YOUR INSTRUCTIONS → Given the material below, output exactly the lines from the line with "Task: Open instance" to the line with "Discard changes to", both ends included, and no other lines.

RECORD EXCERPTS →
Content starts

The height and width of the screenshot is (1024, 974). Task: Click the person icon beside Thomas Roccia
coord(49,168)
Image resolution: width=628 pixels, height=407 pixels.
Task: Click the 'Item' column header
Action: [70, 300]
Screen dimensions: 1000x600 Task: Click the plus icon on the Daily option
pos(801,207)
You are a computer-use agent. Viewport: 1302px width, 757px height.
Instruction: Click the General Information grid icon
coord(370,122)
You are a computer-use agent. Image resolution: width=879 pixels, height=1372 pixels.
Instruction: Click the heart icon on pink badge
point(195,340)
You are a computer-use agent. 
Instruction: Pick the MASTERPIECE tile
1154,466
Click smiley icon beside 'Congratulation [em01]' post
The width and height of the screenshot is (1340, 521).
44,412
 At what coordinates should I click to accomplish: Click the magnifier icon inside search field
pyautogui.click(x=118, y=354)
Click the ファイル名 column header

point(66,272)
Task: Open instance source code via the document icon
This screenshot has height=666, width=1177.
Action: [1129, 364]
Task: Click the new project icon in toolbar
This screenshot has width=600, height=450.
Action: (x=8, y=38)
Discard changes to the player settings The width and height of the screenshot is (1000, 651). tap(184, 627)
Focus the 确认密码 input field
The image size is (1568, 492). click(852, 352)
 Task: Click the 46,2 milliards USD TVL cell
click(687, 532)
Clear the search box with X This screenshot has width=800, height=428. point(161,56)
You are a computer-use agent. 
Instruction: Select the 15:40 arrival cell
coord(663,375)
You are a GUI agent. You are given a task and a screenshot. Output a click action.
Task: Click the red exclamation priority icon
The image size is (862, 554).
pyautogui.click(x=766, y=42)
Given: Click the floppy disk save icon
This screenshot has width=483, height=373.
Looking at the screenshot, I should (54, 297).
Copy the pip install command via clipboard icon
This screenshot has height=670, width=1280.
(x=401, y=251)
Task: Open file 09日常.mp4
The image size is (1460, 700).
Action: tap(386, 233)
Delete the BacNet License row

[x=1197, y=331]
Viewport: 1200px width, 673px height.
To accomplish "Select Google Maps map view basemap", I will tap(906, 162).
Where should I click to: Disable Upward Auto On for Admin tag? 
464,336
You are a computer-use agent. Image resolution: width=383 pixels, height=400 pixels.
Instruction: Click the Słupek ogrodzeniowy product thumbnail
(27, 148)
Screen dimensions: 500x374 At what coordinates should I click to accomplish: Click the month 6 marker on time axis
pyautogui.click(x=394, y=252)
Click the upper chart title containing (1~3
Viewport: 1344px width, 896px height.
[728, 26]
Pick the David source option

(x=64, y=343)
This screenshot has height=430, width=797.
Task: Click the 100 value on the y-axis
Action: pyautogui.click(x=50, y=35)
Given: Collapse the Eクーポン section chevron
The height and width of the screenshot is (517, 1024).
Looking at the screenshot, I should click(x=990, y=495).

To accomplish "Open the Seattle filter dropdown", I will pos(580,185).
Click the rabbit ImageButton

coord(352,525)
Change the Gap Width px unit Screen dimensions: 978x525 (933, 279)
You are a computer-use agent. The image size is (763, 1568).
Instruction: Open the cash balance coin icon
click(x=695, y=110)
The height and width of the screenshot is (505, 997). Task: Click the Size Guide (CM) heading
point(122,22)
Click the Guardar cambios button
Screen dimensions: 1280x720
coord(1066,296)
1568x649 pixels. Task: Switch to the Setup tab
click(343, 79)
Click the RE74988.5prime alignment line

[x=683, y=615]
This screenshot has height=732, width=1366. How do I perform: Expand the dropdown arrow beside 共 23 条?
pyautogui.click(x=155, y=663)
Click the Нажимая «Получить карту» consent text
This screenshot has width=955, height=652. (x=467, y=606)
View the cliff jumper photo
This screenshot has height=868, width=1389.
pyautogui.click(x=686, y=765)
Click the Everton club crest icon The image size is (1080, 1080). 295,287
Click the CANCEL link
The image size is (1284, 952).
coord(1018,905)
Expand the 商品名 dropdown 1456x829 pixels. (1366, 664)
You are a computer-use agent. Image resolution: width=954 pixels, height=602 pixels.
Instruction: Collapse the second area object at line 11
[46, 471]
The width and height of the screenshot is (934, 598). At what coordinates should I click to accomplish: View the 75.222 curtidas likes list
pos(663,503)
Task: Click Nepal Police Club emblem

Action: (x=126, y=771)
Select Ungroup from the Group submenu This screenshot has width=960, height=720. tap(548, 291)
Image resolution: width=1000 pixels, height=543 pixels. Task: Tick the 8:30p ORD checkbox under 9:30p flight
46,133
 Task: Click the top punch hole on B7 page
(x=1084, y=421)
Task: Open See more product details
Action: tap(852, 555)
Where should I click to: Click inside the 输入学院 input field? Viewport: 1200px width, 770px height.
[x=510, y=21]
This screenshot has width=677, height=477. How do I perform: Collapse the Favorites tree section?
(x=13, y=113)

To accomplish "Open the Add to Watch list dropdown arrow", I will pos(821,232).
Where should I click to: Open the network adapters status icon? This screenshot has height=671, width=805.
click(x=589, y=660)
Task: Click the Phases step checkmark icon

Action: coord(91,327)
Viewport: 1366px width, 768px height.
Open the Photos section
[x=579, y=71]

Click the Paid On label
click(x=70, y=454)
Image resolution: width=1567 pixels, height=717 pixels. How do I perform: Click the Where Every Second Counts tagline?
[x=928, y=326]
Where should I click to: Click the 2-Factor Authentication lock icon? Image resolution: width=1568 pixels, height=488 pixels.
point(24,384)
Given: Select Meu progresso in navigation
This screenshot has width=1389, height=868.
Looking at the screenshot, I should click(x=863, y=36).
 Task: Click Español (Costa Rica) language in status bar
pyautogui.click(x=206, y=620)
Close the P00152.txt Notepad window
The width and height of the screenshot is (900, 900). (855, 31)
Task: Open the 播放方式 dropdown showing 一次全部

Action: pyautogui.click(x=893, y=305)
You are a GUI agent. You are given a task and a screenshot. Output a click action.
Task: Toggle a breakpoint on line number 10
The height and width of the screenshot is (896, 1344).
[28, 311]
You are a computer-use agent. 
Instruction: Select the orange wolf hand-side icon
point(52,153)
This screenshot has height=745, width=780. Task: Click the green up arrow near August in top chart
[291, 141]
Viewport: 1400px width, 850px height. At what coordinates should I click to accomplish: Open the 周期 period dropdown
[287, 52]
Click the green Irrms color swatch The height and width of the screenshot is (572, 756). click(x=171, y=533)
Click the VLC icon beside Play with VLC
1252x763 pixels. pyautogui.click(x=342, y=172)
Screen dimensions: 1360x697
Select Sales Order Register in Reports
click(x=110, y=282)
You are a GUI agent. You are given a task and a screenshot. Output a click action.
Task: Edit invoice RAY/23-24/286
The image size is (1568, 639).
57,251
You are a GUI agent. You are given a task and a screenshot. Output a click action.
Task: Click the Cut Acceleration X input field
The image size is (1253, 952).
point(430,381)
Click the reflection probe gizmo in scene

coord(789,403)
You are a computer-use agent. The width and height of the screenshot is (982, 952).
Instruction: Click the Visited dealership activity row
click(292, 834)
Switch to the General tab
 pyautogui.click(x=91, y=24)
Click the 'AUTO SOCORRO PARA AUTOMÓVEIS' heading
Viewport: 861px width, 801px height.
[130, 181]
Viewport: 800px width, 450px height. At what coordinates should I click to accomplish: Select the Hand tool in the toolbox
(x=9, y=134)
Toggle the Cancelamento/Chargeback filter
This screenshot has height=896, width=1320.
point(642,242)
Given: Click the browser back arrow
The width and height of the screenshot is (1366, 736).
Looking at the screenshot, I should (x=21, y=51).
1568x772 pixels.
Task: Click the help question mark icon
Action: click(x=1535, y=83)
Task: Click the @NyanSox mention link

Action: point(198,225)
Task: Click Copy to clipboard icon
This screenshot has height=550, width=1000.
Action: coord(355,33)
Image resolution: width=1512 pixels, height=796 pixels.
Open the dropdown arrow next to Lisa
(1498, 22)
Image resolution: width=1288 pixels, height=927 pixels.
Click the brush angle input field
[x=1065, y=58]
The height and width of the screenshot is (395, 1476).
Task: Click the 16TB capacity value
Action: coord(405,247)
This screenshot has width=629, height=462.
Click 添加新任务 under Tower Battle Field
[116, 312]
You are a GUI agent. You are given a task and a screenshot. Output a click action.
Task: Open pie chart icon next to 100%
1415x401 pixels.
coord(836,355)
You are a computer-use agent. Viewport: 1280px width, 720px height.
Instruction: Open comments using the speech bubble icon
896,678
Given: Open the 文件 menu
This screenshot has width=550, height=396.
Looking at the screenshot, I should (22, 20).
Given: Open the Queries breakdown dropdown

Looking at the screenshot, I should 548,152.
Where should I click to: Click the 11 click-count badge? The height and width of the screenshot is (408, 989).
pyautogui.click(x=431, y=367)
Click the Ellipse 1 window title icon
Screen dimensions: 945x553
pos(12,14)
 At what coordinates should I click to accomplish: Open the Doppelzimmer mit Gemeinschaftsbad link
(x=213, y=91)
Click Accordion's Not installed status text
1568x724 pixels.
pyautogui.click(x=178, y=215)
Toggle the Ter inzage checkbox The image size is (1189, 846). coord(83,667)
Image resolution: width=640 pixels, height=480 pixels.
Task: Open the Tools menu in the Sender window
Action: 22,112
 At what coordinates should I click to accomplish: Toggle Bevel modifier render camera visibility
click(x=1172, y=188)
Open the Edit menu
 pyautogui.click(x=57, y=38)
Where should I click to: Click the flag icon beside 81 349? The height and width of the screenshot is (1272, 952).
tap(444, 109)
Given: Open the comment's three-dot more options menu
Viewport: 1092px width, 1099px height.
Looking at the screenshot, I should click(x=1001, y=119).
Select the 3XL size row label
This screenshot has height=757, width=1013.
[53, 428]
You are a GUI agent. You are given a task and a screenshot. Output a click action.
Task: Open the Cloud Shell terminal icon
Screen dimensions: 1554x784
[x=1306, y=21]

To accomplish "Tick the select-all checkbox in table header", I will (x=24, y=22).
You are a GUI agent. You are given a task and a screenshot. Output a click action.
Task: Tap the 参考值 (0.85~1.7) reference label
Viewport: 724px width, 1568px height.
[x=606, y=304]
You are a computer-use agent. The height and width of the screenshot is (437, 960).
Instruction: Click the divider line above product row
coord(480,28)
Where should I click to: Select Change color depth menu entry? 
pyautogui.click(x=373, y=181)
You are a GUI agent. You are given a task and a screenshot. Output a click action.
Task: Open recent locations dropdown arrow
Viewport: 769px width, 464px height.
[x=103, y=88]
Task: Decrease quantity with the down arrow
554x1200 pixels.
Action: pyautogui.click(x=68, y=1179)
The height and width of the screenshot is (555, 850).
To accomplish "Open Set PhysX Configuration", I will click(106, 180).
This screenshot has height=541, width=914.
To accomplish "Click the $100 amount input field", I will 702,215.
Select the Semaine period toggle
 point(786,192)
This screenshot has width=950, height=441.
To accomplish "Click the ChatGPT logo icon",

Content ends

FINISHED TASK →
Task: Open instance source code via the document icon
This screenshot has height=666, width=1177.
Action: [1129, 364]
Task: Click the new project icon in toolbar
This screenshot has width=600, height=450.
Action: (x=8, y=38)
Discard changes to the player settings The width and height of the screenshot is (1000, 651). tap(184, 627)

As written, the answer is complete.